À commencer donc par Léo Schilling et Motteux, qui ancrent leur première histoire dans une forêt ancestrale. Celle-ci est ravagée par les rois de la forêt, des bêtes énormes qui attaquent sans raison apparente des villages entiers, dont celui de la tribu des chasseurs-guerriers.
Y vit notamment Taru, dont la mère, aveuglée par la rage qu’elle porte aux animaux-monstres, lui a demandé de veiller sur Hana, une prisonnière humaine venue d’un autre monde. Mais les deux jeunes filles, portées par une intuition commune, vont fuir ensemble et tenter de trouver une solution alternative à la violence et à la destruction.

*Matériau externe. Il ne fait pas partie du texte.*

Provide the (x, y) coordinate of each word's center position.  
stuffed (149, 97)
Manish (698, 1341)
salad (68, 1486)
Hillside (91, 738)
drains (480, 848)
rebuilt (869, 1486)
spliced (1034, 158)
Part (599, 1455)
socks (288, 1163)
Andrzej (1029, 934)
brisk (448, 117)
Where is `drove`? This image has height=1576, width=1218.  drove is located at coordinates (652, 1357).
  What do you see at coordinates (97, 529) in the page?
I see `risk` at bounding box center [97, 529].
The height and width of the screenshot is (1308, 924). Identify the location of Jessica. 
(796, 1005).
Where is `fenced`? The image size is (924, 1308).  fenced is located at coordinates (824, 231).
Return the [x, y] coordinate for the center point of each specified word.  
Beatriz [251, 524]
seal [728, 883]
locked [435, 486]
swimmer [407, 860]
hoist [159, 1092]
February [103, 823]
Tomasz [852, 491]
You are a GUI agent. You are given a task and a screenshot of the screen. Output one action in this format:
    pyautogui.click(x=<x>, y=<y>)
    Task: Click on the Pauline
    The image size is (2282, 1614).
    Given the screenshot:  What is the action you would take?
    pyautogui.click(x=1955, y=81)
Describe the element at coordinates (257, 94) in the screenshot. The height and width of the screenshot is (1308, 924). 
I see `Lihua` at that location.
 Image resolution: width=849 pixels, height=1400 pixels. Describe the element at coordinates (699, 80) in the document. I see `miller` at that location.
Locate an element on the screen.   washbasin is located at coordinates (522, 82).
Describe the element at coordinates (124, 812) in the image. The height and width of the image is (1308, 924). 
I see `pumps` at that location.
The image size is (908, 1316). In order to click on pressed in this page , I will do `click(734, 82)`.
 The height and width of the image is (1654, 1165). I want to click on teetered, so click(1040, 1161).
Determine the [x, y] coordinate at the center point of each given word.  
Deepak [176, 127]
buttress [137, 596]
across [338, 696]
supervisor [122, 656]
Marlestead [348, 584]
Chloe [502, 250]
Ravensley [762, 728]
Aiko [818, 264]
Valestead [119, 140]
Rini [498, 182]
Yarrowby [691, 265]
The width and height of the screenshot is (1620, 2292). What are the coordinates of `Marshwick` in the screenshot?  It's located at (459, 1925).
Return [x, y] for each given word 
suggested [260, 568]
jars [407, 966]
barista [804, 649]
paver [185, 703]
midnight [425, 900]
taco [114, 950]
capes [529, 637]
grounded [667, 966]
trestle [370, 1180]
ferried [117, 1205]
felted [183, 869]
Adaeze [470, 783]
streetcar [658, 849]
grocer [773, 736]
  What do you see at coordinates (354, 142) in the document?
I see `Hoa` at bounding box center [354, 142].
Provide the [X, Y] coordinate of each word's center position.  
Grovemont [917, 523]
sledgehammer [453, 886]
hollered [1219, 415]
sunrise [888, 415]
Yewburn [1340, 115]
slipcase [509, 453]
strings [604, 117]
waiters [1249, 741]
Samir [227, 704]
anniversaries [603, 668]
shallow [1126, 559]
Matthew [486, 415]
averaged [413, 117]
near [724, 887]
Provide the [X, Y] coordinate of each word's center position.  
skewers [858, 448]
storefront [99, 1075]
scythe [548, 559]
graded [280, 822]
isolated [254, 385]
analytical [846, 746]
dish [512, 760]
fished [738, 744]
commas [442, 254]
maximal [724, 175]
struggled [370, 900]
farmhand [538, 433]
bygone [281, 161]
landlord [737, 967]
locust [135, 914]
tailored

Aussi colorée que l’histoire s’avère virevoltante, la BD se révèle pleine de surprises, révélant quelques failles familiales, ainsi que la naissance d’une amitié profonde, malgré les différences et l’adversité. De belle facture, Hana et Taru nous happe facilement dans un genre proche de l’héroic Fantasy mais avec un ton résolument engageant et moderne.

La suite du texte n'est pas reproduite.